Three key dates: April 9, 2015 (Pre-Simeio), August 19, 2015 (Post-Simeio), and January 15, 2016 (safe harbor end date)
- For worksite changes that occurred prior to April 9, employers have a safe harbor filing period until January 15, 2016
The Final Guidance notes that USCIS will apply the Policy prospectively. It notes, however, while an amended petition is not required for any worksite changes that occurred prior to April 9, 2015 (Pre-Simeio), “the petitioner may file an amended or new petition by January 15, 2016.” USCIS will consider such filings made during this safe harbor period as “timely.”
- If worksite changes occurred between April 9 and August 19, 2015, employers must file amended petitions by January 15, 2016
Amended petitions for worksite changes that occurred before April 9 are discretionary. However, for worksite changes that occurred after April 9, but before August 19, 2015, it is mandatory for employers to file amended petitions. USCIS will consider employers that do not file such petitions as non-compliant and notes that the petitioner’s currently approved petition “will be subject to a notice of intent to revoke and the employee may be found to not be maintaining his or her H-1B status.”

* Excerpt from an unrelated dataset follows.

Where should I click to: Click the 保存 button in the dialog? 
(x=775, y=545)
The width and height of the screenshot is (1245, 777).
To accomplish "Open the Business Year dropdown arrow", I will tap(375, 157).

- After August 19, 2015, all employers must file amended petitions before the employee begins working at the new worksite
Employers that wish to make any worksite changes to its H-1B workforce must plan in advance of moving its employee. On or after August 19, 2015, an employermust file an amended or new H-1B petition prior to having the employee move to the new worksite. However, an H-1B worker may begin working at the worksite as soon as the petition is filed and she need wait for the approval to begin such work.
Exceptions to the filing requirement
Amended petitions are not required for worksite changes if such change occurs within the Metropolitan Statistical Area (MSA); if the change is “short-term” in nature; or if the new worksite is a “non-worksite” location.
With the Final Guidance, it is commendable that USCIS has offered employers the discretion to file amended petitions for any worksite change that occurred at any time prior to April 9. However, employers must carefully review its H-1B employees’ recent worksites changes, and must file petitions by January 15, 2016. USCIS has now made clear that failure to do so will now have consequences, to both the employer and the employee. Going forward, it behooves all employers to plan and file amended petitions before moving its employees.